But then a small clay dish arrives and a server pulls away the lid. A rush of sweet smoke dissipates to reveal a few tiny potatoes, no bigger than peanuts, draped in pickled mustard seeds. The server pours over a little potato and leek soup, silky and bright. It’s just a couple of bites to get you in the mood before Emma Bengtsson’s eight-course tasting menu ($135) really kicks off, but it’s delivered gracefully and tastes precisely of fall.

Bengtsson, who was born on Sweden's west coast and raised in Stockholm, was the pastry chef at Aquavit for four years until this spring, when she took command of the entire kitchen and earned the restaurant a second Michelin star. Those who were already paying attention to her work on desserts might have noticed the chef’s style quietly evolving in the pastry kitchen, pushing the aesthetics toward something less stark. Bengtsson rarely emerges from the back of the house, but her dishes can be stylishly loud, glamorous, and complex, often wearing many layers of texture and color.

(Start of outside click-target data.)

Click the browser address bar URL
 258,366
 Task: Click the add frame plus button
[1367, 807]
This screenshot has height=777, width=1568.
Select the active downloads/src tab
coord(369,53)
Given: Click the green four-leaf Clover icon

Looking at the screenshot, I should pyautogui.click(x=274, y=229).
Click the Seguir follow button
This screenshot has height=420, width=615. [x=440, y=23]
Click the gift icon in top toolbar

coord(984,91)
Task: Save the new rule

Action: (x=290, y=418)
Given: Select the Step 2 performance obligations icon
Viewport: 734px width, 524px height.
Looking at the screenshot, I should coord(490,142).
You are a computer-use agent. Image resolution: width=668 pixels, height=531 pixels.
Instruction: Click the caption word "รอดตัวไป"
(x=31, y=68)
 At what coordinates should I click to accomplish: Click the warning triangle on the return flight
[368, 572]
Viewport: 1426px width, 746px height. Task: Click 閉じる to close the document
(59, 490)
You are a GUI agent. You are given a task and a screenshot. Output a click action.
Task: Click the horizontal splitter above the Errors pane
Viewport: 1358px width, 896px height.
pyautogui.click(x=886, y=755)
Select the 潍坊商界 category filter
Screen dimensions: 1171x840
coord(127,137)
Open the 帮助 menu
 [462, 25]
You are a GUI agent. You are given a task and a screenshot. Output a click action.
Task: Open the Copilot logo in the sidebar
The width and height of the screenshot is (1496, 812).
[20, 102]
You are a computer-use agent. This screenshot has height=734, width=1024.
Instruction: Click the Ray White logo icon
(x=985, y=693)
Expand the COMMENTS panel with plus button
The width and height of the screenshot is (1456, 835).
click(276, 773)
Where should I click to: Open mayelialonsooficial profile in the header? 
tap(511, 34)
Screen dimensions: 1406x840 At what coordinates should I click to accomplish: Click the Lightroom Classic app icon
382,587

Take the dessert that closes out the tasting menu. Bengtsson first introduced her Arctic Bird's Nest in 2011 to replace a fine, but predictably presented dessert of goat cheese parfait and blueberries called the Arctic Circle. She reconfigured the elements into something far more extravagant and wild-looking, and it has evolved over the years into a proper masterpiece. It’s now a cool, egg-shaped parfait in a delicately thin shell of white chocolate that hides a soft, jammy core of sea buckthorn gel resembling a softly cooked yolk. The egg is cradled in thin strands of crisp pastry, and knotted with blossoms and pea shoots, twigs made of tempered chocolate, and a fine snow of frozen yogurt. The dish is stunning and delicious, with savory notes. It’s also one of the few plates where a bit of gold leaf has made me smile, instead of roll my eyes. That’s because here the fluttering, battered piece of gold caught in the nest isn’t there to distract the eater from a mediocre dessert, as it usually is, but to add a detail to the story -- it makes it easy to imagine being this bird, snatching up something shiny.